7歳のときから空想だけで地図をつくる男

地理人・今和泉隆行さんに学ぶ、知られざる趣味「空想地図」のこと。

地理・地図マニアが一目置く
「空想地図」という趣味をご存知ですか? 
この世のどこにも「存在しない街」を、
想像力と知識とセンスだけをたよりに、
1枚の地図の上に創り出そうというもの。
その趣味に26年間ハマりつづけているのが、
地図作家の今和泉隆行さん。
だれに見せるでも、どこかに発表するでもなく、
ただの個人的な趣味のひとつとして、
7歳の頃からずっと地図を描きつづけています。
代表作「中村市」の地図を愛でながら、
奇妙で不思議な「空想地図」の世界と、
作者の人生哲学をうかがってきました。
担当は、ほぼ日の稲崎です。

今和泉隆行さんプロフィール ▽

今和泉隆行(いまいずみ・たかゆき)

▸ **提供された行**
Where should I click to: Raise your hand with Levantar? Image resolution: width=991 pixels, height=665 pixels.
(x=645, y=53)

==

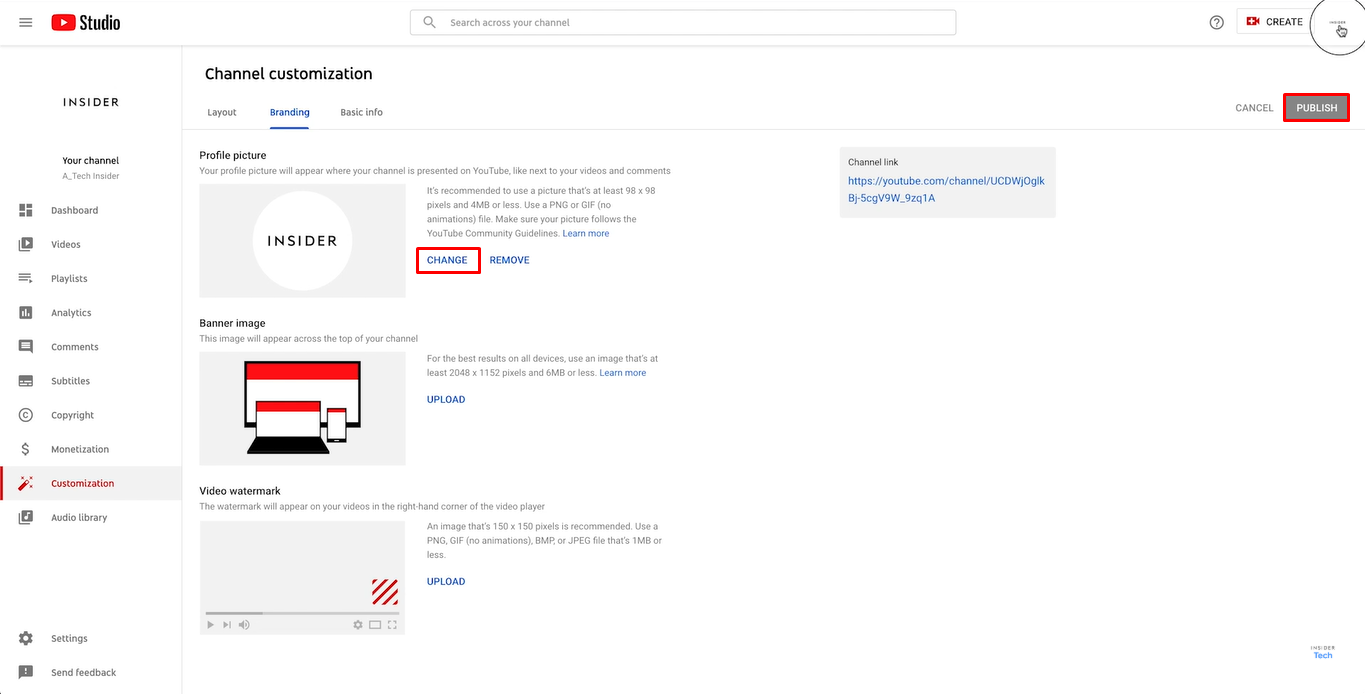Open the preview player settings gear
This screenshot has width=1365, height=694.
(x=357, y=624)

▸ **解くべき問題**
(1) 空想地図についての本文から、「だれに見せるでも、どこかに発表するでもなく、」から「今和泉隆行(いまいずみ・たかゆき)」までを、終わりの語句も含めて一字も変えずに書き写してください。
(2) 空想地図についての本文をもとに、次の問いに答えてください。答えにも同じく(a)(b)(c)を付けてください。
(a) 今和泉隆行さんは何歳の頃から地図を描きつづけていますか。
(b) 今和泉隆行さんの代表作として挙げられている地図は何という街のものですか。
(c) この記事の担当者はだれですか。

▸ **順番の解答**
(1)
だれに見せるでも、どこかに発表するでもなく、
ただの個人的な趣味のひとつとして、
7歳の頃からずっと地図を描きつづけています。
代表作「中村市」の地図を愛でながら、
奇妙で不思議な「空想地図」の世界と、
作者の人生哲学をうかがってきました。
担当は、ほぼ日の稲崎です。

今和泉隆行さんプロフィール ▽

今和泉隆行(いまいずみ・たかゆき)

(2)
(a) 7歳
(b) 中村市
(c) ほぼ日の稲崎